Premiering: Sunday, May 12th at 9:30 p.m. (central) on HBO
Starring: Chris O’Dowd, Nina Conti, Tom Bennett, Michael McKean, Lisa Palfrey, Jim Piddock
Produced by: Christopher Guest, Jim Piddock

By ED BARK
@unclebarkycom
He’s the king of the feature film “mockumentary,” with credits including This Is Spinal Tap, Best of Show and A Mighty Wind. Now Christopher Guest deftly down-shifts to the small-screen for the half-hour comedy Family Tree

Then again, “It’s Not TV, it’s HBO,” gone but not forgotten after being used for 13 years until 2009. As the director of all eight Season 1 episodes, Guest has fashioned a distinctly unique premise while also latching onto the core storyline of Jodie Foster’s 2011 film The Beaver. That’s the one where Mel Gibson played a depressed man who began communicating via a hand puppet after his wife tossed him out.

In this case, though, be our guest and filch a little. Because Family Tree (premiering Sunday, May 12th at 9:30 p.m. central) has so much else going for it beyond the acerbic stuffed monkey long used by the central character’s sister as her “inner voice.” Even though the unnamed imp of an ape is quite the scene-stealer.

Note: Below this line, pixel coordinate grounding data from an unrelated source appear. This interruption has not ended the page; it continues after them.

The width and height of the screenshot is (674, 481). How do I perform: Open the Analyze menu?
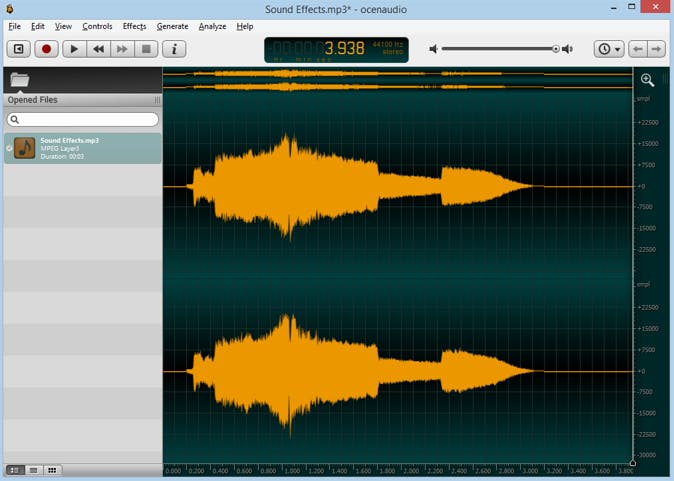(x=212, y=26)
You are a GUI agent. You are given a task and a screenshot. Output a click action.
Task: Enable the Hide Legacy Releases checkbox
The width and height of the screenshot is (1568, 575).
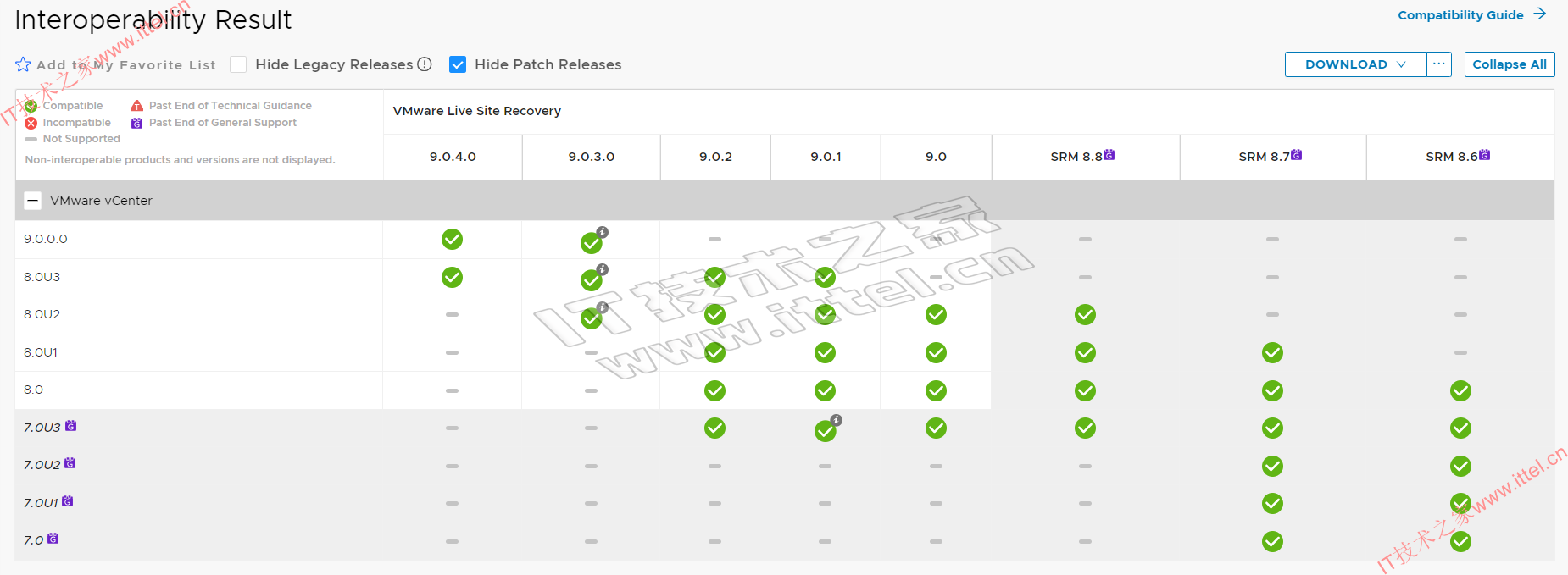click(x=238, y=64)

OK, let’s further explain. Thirty-year-old Tom Chadwick (Chris O’Dowd) is a jobless British bloke whose longtime girlfriend sacked him half a year ago. In the first episode’s establishing scene, Tom, sister Bea (real-life ventriloquist Nina Conti) and her monkey (carefully strapped in a car seat) are heading to their father Keith’s (Michael McKean) house after he summons them.

Tom’s and Bea’s great aunt Victoria has recently died, they learn. And she left him a musty old box filled with family artifacts. These include a framed picture of an imposing bearded man in uniform who possibly might be Tom’s great grandfather, Harry Chadwick. Having little better to do, he pays a visit to friendly Glenn Pfister (co-executive producer Jim Piddock), owner of Pfister’s Bits & Bobs. And so the detective work begins, with Tom hoping to discover that his ancestors amounted to something more than he’s been so far.

Along on some of their jaunts is Tom’s best friend, Pete Stupples (Tom Bennett), a doofus live wire who works in a zoo and enjoys setting up blind dates that never work out. Four episodes were sent for review, and the second is flat-out hilarious. Subtitled “Treading the Boards,” it discloses the true identity of Tom’s great grandfather in a manner that few but Guest could both envision and pull off.

The first half of Family Tree is set in the U.K., with Episodes 5 through 8 migrating to the United States after Tom discovers more about his ancestors. HBO publicity materials say that “many of the actors on the show who are already known to viewers from Guest’s feature films” will pop up in the second batch of half-hours.

It’d be a shame, though, to lose the other Chadwicks -- let alone Pete -- in the trip across the pond. McKean, a veteran of Guest’s feature films, is a big and very funny part of these proceedings, particularly when he’s loudly enjoying fake British TV series DVDs. (Tom and Pete prefer TV drama series, with a truly inspired sendup coming in Episode 4.)

McKean’s character also has a latter day Polish wife named Luba (Lisa Palfrey), whose cooking, diction and odd tastes are sprinkled into the first three episodes before being poured on in Episode 4.

Finally, let’s not forget Bea and her monkey, whose steady stream of insult-laced truth-telling invariably is not well-received by its targets. At the very least, they have to be presenters at this year’s prime-time Emmy ceremony. That surely would be memorable, even if Oscar host Seth MacFarlane recently set that stage by mouthing Ted the stuffed bear from his hit comedy movie Ted.

Family Tree may have too generic a title, but there’s otherwise nothing commonplace here. Potentially the best new comedy series of this season arrives on the eve of the Big Four broadcast networks trotting out their latest fall schedules after another season-long batch of sitcom clinkers.

“This is not a show that would work on a traditional network. HBO is the perfect place for it,” Guest says in the accompanying HBO materials.

That may be a little self-serving on HBO’s part, even though it almost goes without saying in contemporary TV times. Family Tree is sturdily planted on a network that knows enough to let Guest go out on a limb without sawing any of them off from out under him.